**THE TASK**
Can you write out all of the records again, substituting "Display size" for every "Screen dimensions" and leaving everything else unchanged?

[start]

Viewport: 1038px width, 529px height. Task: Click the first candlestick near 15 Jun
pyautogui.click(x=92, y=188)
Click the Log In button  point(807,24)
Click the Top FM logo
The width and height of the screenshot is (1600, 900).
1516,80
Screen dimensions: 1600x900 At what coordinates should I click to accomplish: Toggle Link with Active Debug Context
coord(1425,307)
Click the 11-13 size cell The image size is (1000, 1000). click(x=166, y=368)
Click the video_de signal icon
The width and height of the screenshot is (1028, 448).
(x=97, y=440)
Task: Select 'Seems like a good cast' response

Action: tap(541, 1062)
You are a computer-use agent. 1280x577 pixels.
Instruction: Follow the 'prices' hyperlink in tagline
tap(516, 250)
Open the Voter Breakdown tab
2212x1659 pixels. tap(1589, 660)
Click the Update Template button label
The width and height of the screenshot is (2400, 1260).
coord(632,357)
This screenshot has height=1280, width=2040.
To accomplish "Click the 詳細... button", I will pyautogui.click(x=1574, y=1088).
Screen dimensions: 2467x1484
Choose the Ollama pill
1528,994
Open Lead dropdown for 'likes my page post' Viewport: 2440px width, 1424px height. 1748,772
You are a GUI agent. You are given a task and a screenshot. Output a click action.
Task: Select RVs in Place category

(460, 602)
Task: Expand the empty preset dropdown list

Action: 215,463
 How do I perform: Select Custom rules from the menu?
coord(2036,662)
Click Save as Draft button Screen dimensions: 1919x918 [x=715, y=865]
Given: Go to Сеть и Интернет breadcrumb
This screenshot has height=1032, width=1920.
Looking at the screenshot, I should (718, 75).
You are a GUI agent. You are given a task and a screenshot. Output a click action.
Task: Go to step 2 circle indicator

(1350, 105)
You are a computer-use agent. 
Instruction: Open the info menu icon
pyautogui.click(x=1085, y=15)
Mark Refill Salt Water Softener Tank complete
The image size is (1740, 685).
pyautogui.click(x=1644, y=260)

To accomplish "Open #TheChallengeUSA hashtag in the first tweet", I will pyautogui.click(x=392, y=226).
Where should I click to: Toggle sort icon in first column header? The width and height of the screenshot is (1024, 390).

[end]

**THE OUTPUT**
Viewport: 1038px width, 529px height. Task: Click the first candlestick near 15 Jun
pyautogui.click(x=92, y=188)
Click the Log In button  point(807,24)
Click the Top FM logo
The width and height of the screenshot is (1600, 900).
1516,80
Display size: 1600x900 At what coordinates should I click to accomplish: Toggle Link with Active Debug Context
coord(1425,307)
Click the 11-13 size cell The image size is (1000, 1000). click(x=166, y=368)
Click the video_de signal icon
The width and height of the screenshot is (1028, 448).
(x=97, y=440)
Task: Select 'Seems like a good cast' response

Action: tap(541, 1062)
You are a computer-use agent. 1280x577 pixels.
Instruction: Follow the 'prices' hyperlink in tagline
tap(516, 250)
Open the Voter Breakdown tab
2212x1659 pixels. tap(1589, 660)
Click the Update Template button label
The width and height of the screenshot is (2400, 1260).
coord(632,357)
This screenshot has height=1280, width=2040.
To accomplish "Click the 詳細... button", I will pyautogui.click(x=1574, y=1088).
Display size: 2467x1484
Choose the Ollama pill
1528,994
Open Lead dropdown for 'likes my page post' Viewport: 2440px width, 1424px height. 1748,772
You are a GUI agent. You are given a task and a screenshot. Output a click action.
Task: Select RVs in Place category

(460, 602)
Task: Expand the empty preset dropdown list

Action: 215,463
 How do I perform: Select Custom rules from the menu?
coord(2036,662)
Click Save as Draft button Display size: 1919x918 [x=715, y=865]
Given: Go to Сеть и Интернет breadcrumb
This screenshot has height=1032, width=1920.
Looking at the screenshot, I should (718, 75).
You are a GUI agent. You are given a task and a screenshot. Output a click action.
Task: Go to step 2 circle indicator

(1350, 105)
You are a computer-use agent. 
Instruction: Open the info menu icon
pyautogui.click(x=1085, y=15)
Mark Refill Salt Water Softener Tank complete
The image size is (1740, 685).
pyautogui.click(x=1644, y=260)

To accomplish "Open #TheChallengeUSA hashtag in the first tweet", I will pyautogui.click(x=392, y=226).
Where should I click to: Toggle sort icon in first column header? The width and height of the screenshot is (1024, 390).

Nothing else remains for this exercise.